Output all the records below, word for word.

[Source records]
########
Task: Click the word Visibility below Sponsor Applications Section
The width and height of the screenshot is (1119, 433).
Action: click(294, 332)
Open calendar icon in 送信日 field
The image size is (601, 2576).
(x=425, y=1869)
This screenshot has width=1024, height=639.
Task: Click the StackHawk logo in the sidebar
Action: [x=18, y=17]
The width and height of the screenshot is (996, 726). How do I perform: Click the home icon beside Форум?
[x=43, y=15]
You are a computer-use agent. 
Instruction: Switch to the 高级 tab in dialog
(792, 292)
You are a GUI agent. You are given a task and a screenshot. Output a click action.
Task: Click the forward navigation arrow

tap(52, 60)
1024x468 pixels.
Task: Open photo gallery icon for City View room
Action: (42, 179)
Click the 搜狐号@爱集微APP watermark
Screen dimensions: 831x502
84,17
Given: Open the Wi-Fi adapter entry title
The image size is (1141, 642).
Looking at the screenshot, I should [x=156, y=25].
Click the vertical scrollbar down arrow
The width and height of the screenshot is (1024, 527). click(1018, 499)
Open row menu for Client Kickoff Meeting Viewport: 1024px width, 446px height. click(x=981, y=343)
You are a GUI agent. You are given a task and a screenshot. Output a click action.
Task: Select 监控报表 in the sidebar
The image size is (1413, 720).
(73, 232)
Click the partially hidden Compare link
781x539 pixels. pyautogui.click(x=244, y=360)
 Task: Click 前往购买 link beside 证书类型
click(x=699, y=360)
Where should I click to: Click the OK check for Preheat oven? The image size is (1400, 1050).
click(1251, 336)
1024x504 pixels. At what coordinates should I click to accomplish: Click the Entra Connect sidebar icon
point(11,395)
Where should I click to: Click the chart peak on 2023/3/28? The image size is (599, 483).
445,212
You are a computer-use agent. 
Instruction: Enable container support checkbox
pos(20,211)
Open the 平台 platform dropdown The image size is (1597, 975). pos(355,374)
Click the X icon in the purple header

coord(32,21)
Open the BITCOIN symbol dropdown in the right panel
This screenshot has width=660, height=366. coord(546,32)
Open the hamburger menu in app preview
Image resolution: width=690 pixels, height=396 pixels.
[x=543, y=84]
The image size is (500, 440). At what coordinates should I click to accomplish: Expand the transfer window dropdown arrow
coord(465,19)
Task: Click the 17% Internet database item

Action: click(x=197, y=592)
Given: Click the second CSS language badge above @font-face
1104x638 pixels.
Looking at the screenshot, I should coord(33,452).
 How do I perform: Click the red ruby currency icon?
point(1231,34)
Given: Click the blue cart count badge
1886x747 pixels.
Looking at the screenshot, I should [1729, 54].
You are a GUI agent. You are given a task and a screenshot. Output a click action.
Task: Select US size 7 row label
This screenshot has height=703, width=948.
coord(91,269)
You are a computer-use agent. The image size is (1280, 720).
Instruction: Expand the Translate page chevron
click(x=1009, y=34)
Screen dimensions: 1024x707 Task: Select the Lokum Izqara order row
########
RESPONSE TO THE TASK
Task: Click the word Visibility below Sponsor Applications Section
The width and height of the screenshot is (1119, 433).
Action: click(294, 332)
Open calendar icon in 送信日 field
The image size is (601, 2576).
(x=425, y=1869)
This screenshot has width=1024, height=639.
Task: Click the StackHawk logo in the sidebar
Action: [x=18, y=17]
The width and height of the screenshot is (996, 726). How do I perform: Click the home icon beside Форум?
[x=43, y=15]
You are a computer-use agent. 
Instruction: Switch to the 高级 tab in dialog
(792, 292)
You are a GUI agent. You are given a task and a screenshot. Output a click action.
Task: Click the forward navigation arrow

tap(52, 60)
1024x468 pixels.
Task: Open photo gallery icon for City View room
Action: (42, 179)
Click the 搜狐号@爱集微APP watermark
Screen dimensions: 831x502
84,17
Given: Open the Wi-Fi adapter entry title
The image size is (1141, 642).
Looking at the screenshot, I should [x=156, y=25].
Click the vertical scrollbar down arrow
The width and height of the screenshot is (1024, 527). click(1018, 499)
Open row menu for Client Kickoff Meeting Viewport: 1024px width, 446px height. click(x=981, y=343)
You are a GUI agent. You are given a task and a screenshot. Output a click action.
Task: Select 监控报表 in the sidebar
The image size is (1413, 720).
(73, 232)
Click the partially hidden Compare link
781x539 pixels. pyautogui.click(x=244, y=360)
 Task: Click 前往购买 link beside 证书类型
click(x=699, y=360)
Where should I click to: Click the OK check for Preheat oven? The image size is (1400, 1050).
click(1251, 336)
1024x504 pixels. At what coordinates should I click to accomplish: Click the Entra Connect sidebar icon
point(11,395)
Where should I click to: Click the chart peak on 2023/3/28? The image size is (599, 483).
445,212
You are a computer-use agent. 
Instruction: Enable container support checkbox
pos(20,211)
Open the 平台 platform dropdown The image size is (1597, 975). pos(355,374)
Click the X icon in the purple header

coord(32,21)
Open the BITCOIN symbol dropdown in the right panel
This screenshot has width=660, height=366. coord(546,32)
Open the hamburger menu in app preview
Image resolution: width=690 pixels, height=396 pixels.
[x=543, y=84]
The image size is (500, 440). At what coordinates should I click to accomplish: Expand the transfer window dropdown arrow
coord(465,19)
Task: Click the 17% Internet database item

Action: click(x=197, y=592)
Given: Click the second CSS language badge above @font-face
1104x638 pixels.
Looking at the screenshot, I should coord(33,452).
 How do I perform: Click the red ruby currency icon?
point(1231,34)
Given: Click the blue cart count badge
1886x747 pixels.
Looking at the screenshot, I should [1729, 54].
You are a GUI agent. You are given a task and a screenshot. Output a click action.
Task: Select US size 7 row label
This screenshot has height=703, width=948.
coord(91,269)
You are a computer-use agent. The image size is (1280, 720).
Instruction: Expand the Translate page chevron
click(x=1009, y=34)
Screen dimensions: 1024x707 Task: Select the Lokum Izqara order row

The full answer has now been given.